Onetti representa, en la lengua española, una corriente novelística que viene de Céline, Dos Passos y Faulkner. Por sus temas y su concepción de la existencia humana hace pensar a veces en Sartre, aunque yo creo que Onetti –como artista, no como pensador– es superior al escritor francés. A pesar de estos parecidos, Onetti es un novelista profundamente hispanoamericano: sus novelas y cuentos no podían haber sido escritos sino en y desde Buenos Aires y Montevideo. Creo que ésta es una de las características de la literatura hispanoamericana: nuestro cosmopolitismo, lo mismo en el caso de Reyes que en el de Borges, está arraigado a nuestra historia, a nuestra tierra y a nuestras ciudades. Borges es un cosmopolita que sólo podría ser de Buenos Aires. Lo mismo sucede con el nativismo de Vallejo y Neruda: su americanismo está teñido de cosmopolitismo.

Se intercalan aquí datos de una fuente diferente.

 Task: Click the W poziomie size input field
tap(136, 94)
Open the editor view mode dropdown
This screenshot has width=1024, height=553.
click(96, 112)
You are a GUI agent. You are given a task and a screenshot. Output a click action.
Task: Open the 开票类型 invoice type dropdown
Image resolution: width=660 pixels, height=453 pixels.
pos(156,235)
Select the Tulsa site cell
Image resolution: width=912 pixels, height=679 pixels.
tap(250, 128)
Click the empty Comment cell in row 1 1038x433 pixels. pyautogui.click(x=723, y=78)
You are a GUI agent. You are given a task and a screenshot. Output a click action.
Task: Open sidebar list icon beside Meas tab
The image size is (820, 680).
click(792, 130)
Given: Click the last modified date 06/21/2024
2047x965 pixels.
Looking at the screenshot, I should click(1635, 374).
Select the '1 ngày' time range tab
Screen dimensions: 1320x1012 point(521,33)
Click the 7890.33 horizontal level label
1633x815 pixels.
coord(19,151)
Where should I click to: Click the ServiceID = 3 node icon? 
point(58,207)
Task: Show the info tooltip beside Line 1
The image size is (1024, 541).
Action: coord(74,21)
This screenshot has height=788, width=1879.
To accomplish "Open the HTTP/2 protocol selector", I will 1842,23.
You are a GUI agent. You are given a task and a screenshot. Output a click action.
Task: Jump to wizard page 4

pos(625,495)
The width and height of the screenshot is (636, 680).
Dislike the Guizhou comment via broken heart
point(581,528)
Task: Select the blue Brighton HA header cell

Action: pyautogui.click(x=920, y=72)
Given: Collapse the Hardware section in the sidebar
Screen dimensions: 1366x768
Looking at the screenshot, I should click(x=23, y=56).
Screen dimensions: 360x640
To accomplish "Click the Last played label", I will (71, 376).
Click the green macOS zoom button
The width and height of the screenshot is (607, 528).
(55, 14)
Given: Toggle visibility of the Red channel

Hay escritores que crean un lenguaje: el ejemplo máximo moderno es Darío; otros que recrean una atmósfera, un clima físico y espiritual, como nuestro López Velarde; otros, en fin, que son creadores de un mundo y de una sociedad. Son los historiadores y geógrafos de los imaginario. Onetti es de los últimos: en sus novelas y cuentos transitan hombres y mujeres que con frecuencia son más reales que las gentes con las que nos cruzamos todos los días en calles, oficinas y reuniones sociales. Se le ha llamado scritor realista pero los escritores realistas copian a la realidad y las copias siempre son inferiores a los modelos. Este es el gran defecto del arte realista: nunca es bastante real.
Cuando yo era joven sentía desesperación y rabia al ver la indiferencia y el desdén con que se juzgaba en el extranjero a nuestros países, a nuestra literatura y a nuestro arte. Sin embargo, poco a poco, después de la segunda guerra mundial, los críticos advertidos de todo el mundo comenzaron a darse cuenta de que una nueva literatura había nacido: la latinoamericana. Digo latinoamericana porque nuestra literatura se bifurca en dos ramas: la hispanoamericana y la brasileña. Ahora todos saben que en menos de un siglo han aparecido tres grandes literaturas mundiales: en la segunda mitad del siglo XIX la rusa y la norteamericana, en este siglo la de nuestros países. Se decía que América Latina era un continente rico en materia prima, generales y caudillos; hoy podemos decir que también es rico en poetas y novelistas. Saber esto me reconcilia, a veces, con nuestra terrible realidad.